There's a fundamental problem when you try and maintain the same data in 2 places at once regardless of how it's stored. Sooner or later it gets out of sync and it will be a nightmare to get it back there again. I had this fact pounded repeatedly into me when I worked with OS/2 and they'd keep critical system info in more than one place - sometimes referring to one copy and sometimes to the other. It CONSTANTLY got de-synchronized and the system would flake out. At least Windows generally knew better.
Another problem is in using Access as a web backend-database. In Java, there's a possibility for corruption because the JDBC-ODBC bridge isn't thread-safe. Even in a non-Java environment Microsoft's position has been to use Access for Development and SQL Server for production.

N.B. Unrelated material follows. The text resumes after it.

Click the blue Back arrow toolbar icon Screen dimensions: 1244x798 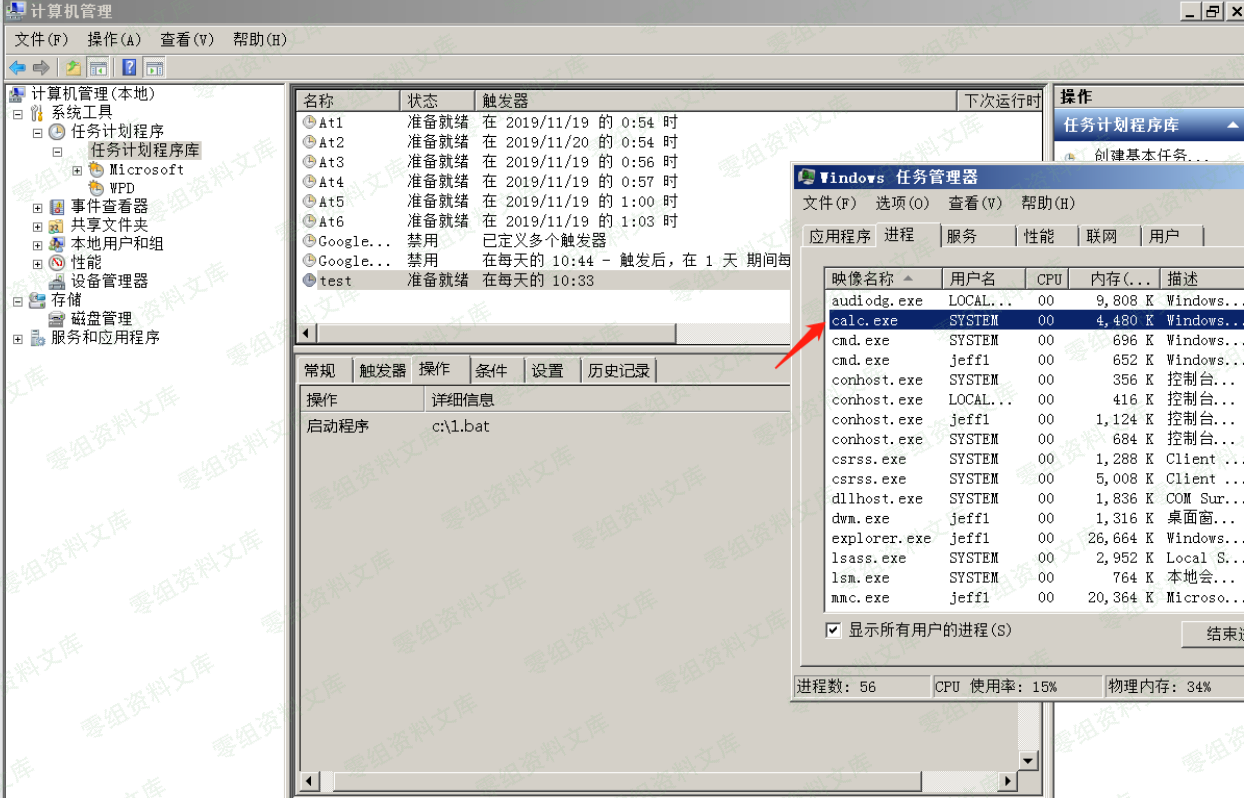coord(17,68)

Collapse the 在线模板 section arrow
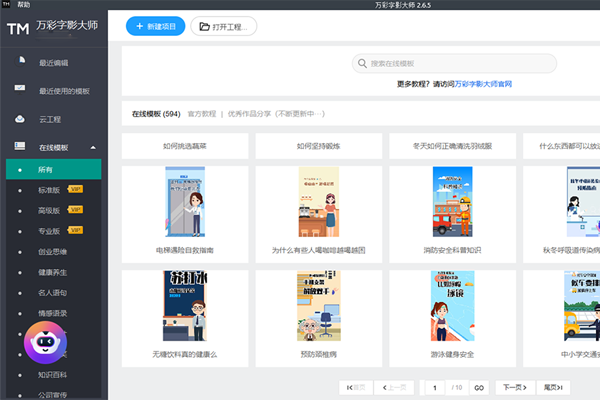pyautogui.click(x=93, y=147)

Because of the synchronization problem and because it's easier from a business-practical point of view to keep data backed up on a server than a client machine. Plus, if the client machine dies, you can just go to a different box and log in there. Servers are supposed to be fail-safe
If the client doesn't actually need to be able to do Excel calculations, it would be safer to forget about the Excel part and replace it with either a display-only web page or some sort of a web form. On the other hand, if this is a case where Excel is providing major functionality, I'd recommend that you make a spreadsheet that contains some extra VB code in it that fetches and stores the data from the webserver instead of keeping it internally. Or, if you prefer, does a Palm Pilot-style hotsync when a web connection is detected. That can be useful if the client machine's a laptop and isn't always connected.